Provided text:
Coindesk Scraper - Coding Takeaways

Posted by Ming Duan on April 9, 2019

In this project, I built a ruby gem that scrapes the top news from Coindesk. It collects a list of news articles from the Coindesk homepage and gives users a CLI that they can interact with, eg. pulling the full article based on the user’s choice or review the list of articles. The knowledge applied here includes Ruby language, Object Oriented programming and Scraping.

There are a few takeaways from developing the gem that I’d like to share. I used the Outside In development approach in developing the gem. It is a CLI program, so I started by thinking how I want my users to interact with my program. As a first step, I tried to figure out the interface I would like my users to have, such as having a greeting, brief information about the gem and an instruction on what they can do next.

The part that I believe that laid the basis for my program is the code structure. Objects interact with each other through the developer’s own design. I began by laying out my file structures and my target outcomes. For example, I would like to have a CLI file that gives instructions to the user and accepts user’s inputs; I would also like to have a controller file which runs my codes to return the targeted outputs; lastly I would need a scraping file the whole job of which is to scrape from the website. In addition, because I would want to assign properties to my news articles, such as a title, a release date and a URL, and call them when needed, it comes handy if I program my news article objects as instance and assign the properties as my instance’s attributes.

Along the way as I coded, I applied some basic coding principles. When having my classes communicating with each other, I tried to use less objects. It is much easier to maintain and keep the most flexibility of codes if one object serves only one job. Also, functions like loop are the key to keep a program interactive – You would want your users to keep being engaged and playing with your program instead of making it a one-time thing. There are also small things that I took notes on, such as watch out for the return value of a method, sequence of the codes matters, test run frequently, commit early and commit often, use dummy codes to test the operational structure first…

The last thing I’d like to mention is scraping. When scraping, it is really important to take a moment and analyze the structure of the webpage first and see how the webpage breaks down into sections and expands its content. For example, on the Coindesk website, the content of its home page is clustered into three sections: top-article, featured-articles, and article-streams. After understanding the structure, it becomes ituitive to know how to use CSS Selector to select the specific elements to iterate over in my program.

Last but not least, coding sometimes can be overwhelming and exhausting. From the way I see, code structure is always more important than the code itself. The key is to understand clearly the goal and the designed outcome and then start from there. Just like in life, take one step at a time in coding, and you know you will get there.

Happy coding!

Data lines:
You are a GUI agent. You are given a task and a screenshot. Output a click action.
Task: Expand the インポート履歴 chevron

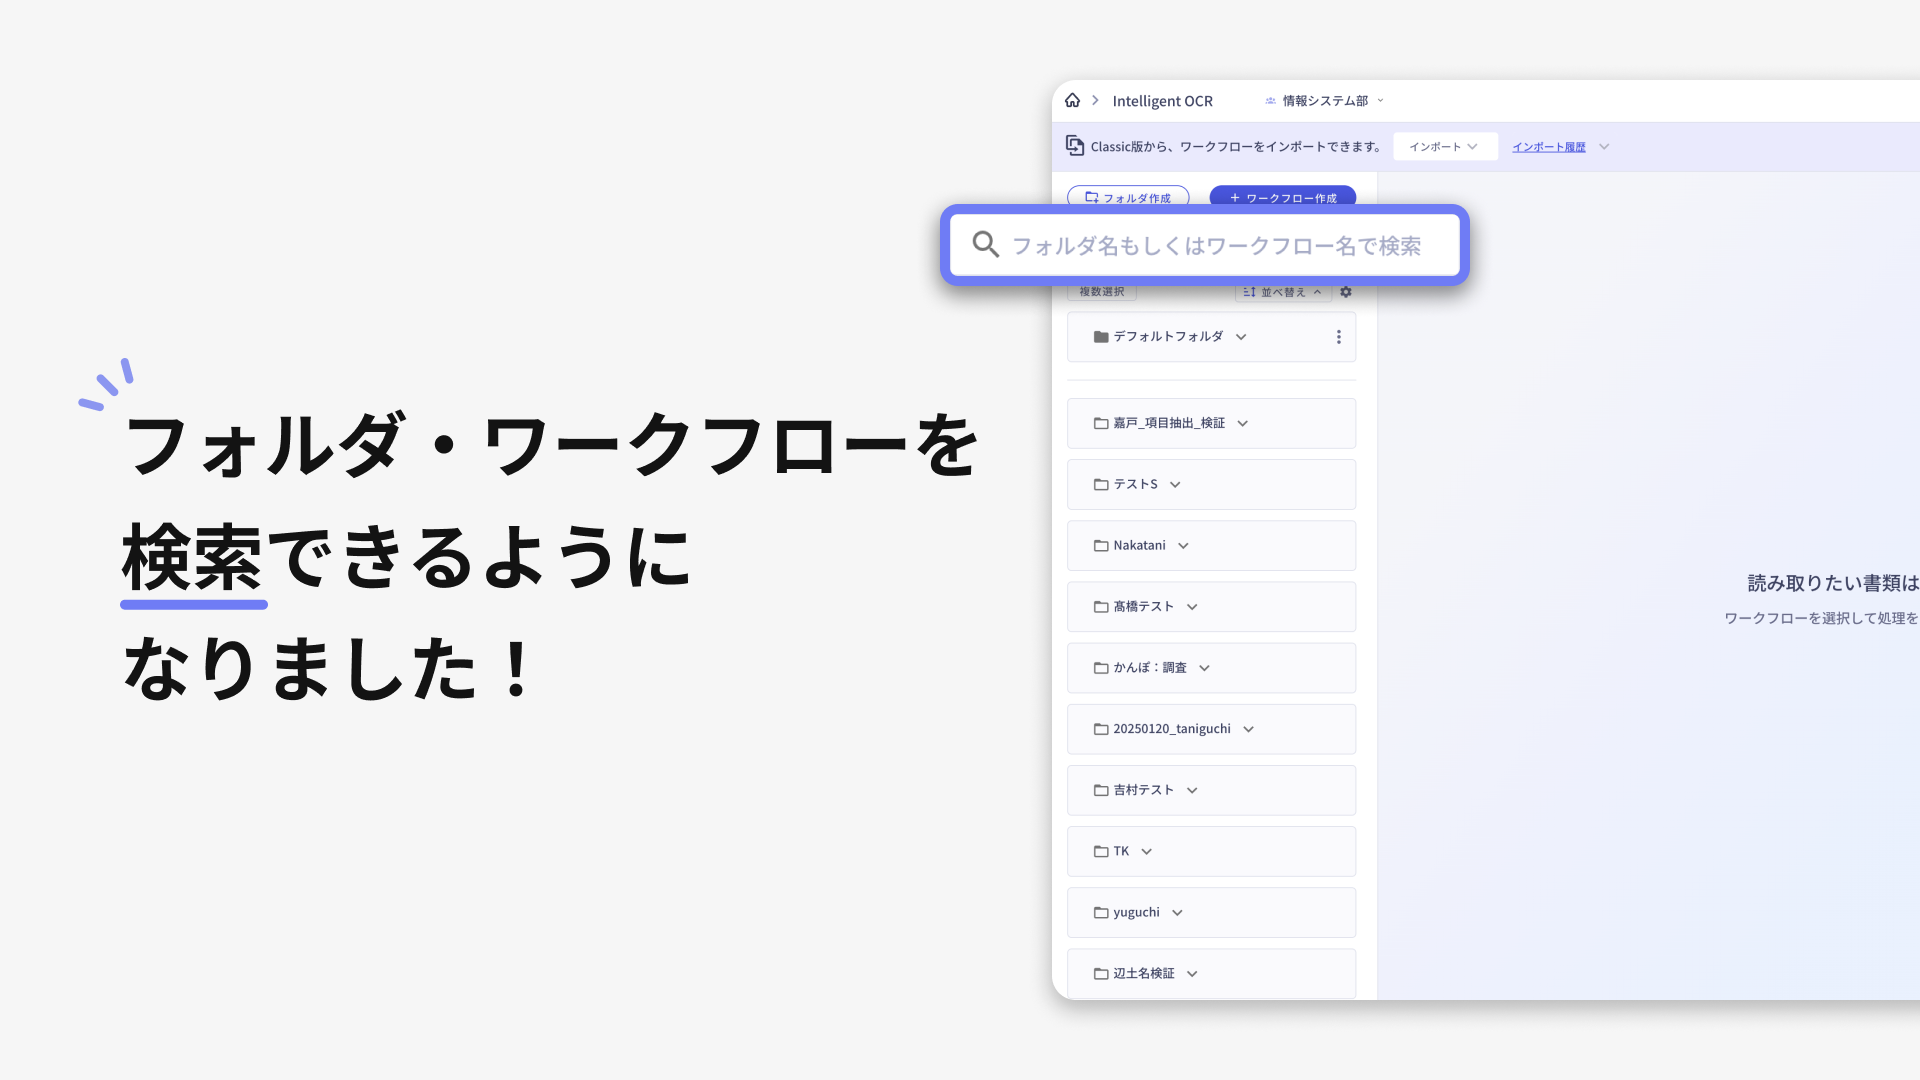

Aim: According to the Coindesk scraper post, which three sections make up the Coindesk home page? The data is material separate from the Coindesk scraper post.

Problem solution: Top-article, featured-articles, and article-streams.